What to do> When a line of the records below contains the string "will", copy that whole line.

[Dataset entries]
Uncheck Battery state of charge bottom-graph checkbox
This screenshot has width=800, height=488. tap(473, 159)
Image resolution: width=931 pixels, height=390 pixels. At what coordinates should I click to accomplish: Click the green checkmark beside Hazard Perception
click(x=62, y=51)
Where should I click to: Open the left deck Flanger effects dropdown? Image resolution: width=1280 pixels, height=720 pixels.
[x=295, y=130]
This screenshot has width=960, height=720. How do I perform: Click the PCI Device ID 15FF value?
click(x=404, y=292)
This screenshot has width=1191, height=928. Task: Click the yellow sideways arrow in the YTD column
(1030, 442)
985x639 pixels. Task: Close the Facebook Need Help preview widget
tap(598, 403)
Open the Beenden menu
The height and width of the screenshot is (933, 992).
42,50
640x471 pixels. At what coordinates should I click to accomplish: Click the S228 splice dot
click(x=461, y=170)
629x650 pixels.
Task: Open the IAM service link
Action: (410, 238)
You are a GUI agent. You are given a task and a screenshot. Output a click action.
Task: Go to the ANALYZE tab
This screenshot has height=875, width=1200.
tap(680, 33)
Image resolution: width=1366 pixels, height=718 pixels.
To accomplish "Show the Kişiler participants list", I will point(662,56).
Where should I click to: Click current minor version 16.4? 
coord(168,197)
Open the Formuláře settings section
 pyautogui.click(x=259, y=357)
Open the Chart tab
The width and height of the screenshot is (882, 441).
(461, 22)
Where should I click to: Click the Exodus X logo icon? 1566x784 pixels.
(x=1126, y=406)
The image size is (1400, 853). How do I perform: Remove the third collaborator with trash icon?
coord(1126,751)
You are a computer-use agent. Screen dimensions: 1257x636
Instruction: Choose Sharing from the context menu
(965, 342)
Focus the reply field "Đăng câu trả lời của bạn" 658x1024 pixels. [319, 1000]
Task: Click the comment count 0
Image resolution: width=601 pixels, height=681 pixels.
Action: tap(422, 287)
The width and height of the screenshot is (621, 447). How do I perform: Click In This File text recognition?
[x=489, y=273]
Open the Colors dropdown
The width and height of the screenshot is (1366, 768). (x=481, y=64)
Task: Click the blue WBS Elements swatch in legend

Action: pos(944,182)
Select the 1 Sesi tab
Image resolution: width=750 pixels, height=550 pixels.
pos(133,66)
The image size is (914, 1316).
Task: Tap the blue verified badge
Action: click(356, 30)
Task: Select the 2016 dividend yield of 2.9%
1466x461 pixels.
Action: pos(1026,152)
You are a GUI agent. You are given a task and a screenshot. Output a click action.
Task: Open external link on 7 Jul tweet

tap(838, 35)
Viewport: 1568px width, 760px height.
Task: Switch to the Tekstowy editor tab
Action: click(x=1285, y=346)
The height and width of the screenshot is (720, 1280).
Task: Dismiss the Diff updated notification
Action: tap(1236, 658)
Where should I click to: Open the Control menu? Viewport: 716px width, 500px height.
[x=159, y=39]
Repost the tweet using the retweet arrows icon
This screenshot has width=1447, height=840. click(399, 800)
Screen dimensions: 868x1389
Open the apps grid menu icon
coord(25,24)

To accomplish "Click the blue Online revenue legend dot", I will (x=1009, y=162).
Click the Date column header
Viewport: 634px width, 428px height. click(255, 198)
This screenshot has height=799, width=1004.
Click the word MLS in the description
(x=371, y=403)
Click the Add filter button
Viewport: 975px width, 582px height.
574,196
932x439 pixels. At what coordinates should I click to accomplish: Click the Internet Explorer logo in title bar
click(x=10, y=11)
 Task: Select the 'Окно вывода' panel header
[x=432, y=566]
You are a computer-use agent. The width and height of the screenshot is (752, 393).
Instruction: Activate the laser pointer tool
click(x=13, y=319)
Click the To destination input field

Answer for this exercise>
To accomplish "Show the Kişiler participants list", I will point(662,56).
To accomplish "Click the blue Online revenue legend dot", I will (x=1009, y=162).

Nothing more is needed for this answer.